Stored data
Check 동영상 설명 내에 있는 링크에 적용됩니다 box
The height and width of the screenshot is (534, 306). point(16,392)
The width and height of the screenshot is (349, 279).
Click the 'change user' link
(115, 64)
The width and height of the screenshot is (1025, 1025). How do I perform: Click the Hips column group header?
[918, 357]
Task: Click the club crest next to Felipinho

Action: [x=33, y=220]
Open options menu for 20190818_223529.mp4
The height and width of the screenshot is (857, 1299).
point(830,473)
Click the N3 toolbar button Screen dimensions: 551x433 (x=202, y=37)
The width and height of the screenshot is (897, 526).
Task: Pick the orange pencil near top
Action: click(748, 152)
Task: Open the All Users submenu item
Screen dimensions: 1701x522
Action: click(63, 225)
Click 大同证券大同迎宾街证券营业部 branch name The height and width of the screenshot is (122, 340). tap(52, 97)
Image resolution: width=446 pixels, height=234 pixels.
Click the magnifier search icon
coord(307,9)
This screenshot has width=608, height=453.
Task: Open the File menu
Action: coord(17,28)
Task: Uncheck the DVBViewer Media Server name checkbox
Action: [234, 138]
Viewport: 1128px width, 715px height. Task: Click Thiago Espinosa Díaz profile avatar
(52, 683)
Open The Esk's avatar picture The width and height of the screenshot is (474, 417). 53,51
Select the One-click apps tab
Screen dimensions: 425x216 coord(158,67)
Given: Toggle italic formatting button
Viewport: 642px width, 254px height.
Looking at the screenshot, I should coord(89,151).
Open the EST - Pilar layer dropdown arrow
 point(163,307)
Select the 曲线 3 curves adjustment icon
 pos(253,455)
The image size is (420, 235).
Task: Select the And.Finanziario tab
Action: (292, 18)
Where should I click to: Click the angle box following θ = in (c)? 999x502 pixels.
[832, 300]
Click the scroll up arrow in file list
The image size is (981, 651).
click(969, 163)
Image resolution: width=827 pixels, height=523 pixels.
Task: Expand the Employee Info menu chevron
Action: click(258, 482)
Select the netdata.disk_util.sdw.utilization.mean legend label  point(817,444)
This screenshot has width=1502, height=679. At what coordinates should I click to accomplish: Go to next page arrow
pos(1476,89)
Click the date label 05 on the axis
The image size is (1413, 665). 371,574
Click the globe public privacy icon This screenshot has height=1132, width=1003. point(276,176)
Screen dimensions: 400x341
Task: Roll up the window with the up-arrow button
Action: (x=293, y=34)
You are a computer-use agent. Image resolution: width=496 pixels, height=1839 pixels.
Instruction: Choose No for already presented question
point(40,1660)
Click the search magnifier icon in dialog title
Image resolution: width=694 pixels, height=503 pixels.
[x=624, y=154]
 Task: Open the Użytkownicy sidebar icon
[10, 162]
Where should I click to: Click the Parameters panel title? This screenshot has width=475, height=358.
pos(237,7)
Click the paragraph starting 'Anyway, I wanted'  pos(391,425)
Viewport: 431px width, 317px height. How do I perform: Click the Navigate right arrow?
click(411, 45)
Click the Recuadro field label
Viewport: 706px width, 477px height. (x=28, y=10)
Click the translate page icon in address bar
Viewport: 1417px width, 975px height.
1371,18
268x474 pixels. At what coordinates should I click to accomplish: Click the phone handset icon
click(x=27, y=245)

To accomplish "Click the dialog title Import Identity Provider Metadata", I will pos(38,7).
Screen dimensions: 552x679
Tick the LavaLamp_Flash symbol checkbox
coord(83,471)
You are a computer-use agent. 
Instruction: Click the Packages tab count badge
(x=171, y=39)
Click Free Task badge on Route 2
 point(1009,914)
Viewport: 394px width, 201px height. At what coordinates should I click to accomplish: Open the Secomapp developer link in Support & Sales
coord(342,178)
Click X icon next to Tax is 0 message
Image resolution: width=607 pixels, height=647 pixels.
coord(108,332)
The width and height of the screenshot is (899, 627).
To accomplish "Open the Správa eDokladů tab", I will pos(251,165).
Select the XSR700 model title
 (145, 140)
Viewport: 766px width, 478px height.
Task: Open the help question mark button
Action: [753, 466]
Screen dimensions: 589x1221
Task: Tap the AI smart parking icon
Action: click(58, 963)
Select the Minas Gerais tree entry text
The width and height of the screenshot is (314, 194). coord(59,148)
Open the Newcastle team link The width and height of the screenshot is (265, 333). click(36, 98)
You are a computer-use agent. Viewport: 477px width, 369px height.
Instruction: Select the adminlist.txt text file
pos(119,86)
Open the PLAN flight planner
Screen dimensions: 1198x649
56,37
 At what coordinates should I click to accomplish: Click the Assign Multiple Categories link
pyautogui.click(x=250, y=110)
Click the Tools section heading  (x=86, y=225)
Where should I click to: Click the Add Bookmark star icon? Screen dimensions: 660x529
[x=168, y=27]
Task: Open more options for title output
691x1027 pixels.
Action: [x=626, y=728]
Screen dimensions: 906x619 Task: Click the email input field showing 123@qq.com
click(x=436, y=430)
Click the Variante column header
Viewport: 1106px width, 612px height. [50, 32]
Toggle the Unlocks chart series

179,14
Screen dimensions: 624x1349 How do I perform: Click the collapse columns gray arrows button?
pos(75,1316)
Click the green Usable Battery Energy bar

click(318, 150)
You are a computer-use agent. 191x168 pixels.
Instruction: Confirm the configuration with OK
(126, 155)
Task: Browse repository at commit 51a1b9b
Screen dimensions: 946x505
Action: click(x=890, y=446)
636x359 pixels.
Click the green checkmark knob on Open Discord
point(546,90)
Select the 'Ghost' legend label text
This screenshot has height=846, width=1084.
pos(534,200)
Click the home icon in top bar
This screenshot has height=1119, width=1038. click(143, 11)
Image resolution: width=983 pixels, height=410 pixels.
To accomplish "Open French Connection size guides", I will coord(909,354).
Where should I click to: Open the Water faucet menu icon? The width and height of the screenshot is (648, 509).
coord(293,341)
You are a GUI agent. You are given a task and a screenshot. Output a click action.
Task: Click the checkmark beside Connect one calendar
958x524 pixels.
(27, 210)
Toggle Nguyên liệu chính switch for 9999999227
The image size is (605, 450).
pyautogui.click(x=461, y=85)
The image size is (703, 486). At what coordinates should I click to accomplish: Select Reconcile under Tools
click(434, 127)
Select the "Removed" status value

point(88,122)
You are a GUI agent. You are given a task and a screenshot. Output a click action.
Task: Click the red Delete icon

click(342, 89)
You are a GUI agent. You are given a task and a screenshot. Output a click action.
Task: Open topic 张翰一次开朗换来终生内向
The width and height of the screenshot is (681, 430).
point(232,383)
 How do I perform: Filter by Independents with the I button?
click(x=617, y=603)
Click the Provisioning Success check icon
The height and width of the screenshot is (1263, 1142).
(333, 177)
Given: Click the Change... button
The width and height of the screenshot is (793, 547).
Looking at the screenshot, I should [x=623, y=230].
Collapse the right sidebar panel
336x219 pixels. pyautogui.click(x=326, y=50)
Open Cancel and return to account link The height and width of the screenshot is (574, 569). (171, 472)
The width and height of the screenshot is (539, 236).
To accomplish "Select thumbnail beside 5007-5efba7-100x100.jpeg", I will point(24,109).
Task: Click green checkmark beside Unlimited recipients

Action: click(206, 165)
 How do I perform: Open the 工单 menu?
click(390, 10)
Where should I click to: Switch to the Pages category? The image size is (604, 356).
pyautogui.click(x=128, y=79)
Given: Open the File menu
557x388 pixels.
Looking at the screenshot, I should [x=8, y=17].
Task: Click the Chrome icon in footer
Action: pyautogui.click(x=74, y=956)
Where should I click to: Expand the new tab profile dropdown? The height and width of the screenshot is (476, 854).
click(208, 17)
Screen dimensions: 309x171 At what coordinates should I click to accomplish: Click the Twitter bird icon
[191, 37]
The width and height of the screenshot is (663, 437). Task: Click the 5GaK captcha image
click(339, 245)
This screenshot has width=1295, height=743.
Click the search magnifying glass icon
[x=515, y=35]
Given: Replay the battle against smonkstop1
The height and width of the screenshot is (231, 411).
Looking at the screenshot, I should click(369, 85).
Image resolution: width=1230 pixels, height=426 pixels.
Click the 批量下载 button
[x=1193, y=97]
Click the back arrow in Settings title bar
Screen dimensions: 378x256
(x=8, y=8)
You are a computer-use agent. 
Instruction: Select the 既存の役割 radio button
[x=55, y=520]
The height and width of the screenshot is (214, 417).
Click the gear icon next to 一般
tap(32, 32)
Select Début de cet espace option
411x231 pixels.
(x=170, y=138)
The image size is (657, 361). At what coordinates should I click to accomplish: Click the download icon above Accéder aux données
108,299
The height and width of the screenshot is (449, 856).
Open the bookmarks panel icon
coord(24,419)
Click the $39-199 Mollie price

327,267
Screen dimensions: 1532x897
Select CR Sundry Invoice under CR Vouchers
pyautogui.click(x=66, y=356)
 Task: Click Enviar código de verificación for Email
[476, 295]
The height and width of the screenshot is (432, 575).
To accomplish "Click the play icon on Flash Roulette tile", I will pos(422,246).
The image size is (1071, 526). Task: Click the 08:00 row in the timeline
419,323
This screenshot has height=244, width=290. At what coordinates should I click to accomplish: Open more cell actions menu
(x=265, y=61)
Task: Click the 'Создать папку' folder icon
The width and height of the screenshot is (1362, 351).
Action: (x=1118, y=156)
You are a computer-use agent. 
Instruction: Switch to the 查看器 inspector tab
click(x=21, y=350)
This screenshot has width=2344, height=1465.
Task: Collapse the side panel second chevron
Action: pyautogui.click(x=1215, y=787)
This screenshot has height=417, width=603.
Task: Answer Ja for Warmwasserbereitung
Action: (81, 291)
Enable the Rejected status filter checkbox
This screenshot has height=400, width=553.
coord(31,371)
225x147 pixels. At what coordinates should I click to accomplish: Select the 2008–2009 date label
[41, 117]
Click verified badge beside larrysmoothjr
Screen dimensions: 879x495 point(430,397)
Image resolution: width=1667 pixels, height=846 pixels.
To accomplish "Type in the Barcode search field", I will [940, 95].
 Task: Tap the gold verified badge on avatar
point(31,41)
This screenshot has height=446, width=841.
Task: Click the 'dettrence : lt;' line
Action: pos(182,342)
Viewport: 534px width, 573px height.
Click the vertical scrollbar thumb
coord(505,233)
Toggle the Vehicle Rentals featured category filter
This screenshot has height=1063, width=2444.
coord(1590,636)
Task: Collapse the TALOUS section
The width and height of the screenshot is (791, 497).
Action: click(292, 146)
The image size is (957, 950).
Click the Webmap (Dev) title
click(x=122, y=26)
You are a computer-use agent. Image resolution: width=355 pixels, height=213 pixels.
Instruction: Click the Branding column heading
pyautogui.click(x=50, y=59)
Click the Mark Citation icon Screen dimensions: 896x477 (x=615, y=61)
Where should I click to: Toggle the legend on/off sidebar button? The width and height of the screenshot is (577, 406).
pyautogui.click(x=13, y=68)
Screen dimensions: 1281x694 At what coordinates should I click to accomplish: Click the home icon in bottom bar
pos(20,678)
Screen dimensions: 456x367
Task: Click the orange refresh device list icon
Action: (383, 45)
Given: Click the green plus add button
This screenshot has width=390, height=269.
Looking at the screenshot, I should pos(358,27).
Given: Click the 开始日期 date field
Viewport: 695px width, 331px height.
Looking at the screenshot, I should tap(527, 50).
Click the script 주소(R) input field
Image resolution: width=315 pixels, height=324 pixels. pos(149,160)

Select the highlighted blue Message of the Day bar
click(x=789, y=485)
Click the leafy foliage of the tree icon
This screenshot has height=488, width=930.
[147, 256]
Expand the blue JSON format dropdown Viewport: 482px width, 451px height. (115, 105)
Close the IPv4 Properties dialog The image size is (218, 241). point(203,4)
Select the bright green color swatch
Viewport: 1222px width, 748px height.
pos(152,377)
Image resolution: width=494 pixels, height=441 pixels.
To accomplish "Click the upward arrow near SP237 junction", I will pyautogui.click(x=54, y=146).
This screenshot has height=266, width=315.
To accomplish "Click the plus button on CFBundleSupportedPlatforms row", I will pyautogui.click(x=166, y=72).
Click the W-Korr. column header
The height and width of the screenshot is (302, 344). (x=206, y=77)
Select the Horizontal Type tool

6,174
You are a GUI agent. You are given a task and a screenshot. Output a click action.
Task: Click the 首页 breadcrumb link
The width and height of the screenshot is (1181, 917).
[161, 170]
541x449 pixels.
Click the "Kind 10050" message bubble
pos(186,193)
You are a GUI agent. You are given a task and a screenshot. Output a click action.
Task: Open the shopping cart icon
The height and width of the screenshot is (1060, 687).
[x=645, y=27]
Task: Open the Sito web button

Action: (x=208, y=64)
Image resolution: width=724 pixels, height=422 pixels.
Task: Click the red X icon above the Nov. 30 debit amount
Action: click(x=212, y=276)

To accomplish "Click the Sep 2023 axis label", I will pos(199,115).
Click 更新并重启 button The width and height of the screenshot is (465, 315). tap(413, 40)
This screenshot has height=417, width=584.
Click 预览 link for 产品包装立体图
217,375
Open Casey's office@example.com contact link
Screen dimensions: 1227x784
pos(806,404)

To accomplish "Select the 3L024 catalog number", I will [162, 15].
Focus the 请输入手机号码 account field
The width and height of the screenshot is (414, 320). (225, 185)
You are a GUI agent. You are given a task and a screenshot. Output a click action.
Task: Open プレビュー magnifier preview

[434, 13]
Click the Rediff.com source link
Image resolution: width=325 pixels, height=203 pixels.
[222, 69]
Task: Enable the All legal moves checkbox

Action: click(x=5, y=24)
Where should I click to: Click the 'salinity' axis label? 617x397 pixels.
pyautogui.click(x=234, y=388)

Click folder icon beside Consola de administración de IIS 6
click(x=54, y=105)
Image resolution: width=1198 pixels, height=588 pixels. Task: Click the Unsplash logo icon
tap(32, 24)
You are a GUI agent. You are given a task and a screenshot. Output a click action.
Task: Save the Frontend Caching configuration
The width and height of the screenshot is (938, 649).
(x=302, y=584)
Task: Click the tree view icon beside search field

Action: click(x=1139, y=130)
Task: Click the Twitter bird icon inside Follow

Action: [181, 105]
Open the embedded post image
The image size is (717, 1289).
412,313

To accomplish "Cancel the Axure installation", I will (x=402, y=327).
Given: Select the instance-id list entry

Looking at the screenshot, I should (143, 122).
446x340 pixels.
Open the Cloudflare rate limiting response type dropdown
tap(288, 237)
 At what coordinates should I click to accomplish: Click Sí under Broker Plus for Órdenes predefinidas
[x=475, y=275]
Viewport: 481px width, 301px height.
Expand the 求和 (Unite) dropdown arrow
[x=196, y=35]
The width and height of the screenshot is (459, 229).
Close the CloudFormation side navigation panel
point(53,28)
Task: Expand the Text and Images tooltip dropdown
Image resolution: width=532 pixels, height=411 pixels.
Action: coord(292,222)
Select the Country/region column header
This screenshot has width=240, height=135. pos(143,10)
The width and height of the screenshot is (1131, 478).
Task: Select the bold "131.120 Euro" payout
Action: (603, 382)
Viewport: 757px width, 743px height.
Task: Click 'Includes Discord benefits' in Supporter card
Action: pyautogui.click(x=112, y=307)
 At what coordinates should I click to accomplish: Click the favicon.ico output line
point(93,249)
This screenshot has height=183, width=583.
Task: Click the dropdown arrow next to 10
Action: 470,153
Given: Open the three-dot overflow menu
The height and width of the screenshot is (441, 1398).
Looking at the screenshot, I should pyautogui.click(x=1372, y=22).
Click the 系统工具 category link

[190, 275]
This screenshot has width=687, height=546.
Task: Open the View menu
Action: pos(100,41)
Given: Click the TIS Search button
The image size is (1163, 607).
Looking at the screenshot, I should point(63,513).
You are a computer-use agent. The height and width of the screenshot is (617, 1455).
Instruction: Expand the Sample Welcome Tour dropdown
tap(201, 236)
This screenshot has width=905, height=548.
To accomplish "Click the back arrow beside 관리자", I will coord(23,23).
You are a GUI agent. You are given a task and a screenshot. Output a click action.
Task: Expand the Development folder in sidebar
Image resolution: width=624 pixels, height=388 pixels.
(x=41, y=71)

*Your assignment*:
Retype the records above from the very first line down to the line with "Image resolution: width=446", keeping both of those lines. Include nothing beyond them.

*Solution for this exercise*:
Check 동영상 설명 내에 있는 링크에 적용됩니다 box
The height and width of the screenshot is (534, 306). point(16,392)
The width and height of the screenshot is (349, 279).
Click the 'change user' link
(115, 64)
The width and height of the screenshot is (1025, 1025). How do I perform: Click the Hips column group header?
[918, 357]
Task: Click the club crest next to Felipinho

Action: [x=33, y=220]
Open options menu for 20190818_223529.mp4
The height and width of the screenshot is (857, 1299).
point(830,473)
Click the N3 toolbar button Screen dimensions: 551x433 (x=202, y=37)
The width and height of the screenshot is (897, 526).
Task: Pick the orange pencil near top
Action: click(748, 152)
Task: Open the All Users submenu item
Screen dimensions: 1701x522
Action: click(63, 225)
Click 大同证券大同迎宾街证券营业部 branch name The height and width of the screenshot is (122, 340). tap(52, 97)
Image resolution: width=446 pixels, height=234 pixels.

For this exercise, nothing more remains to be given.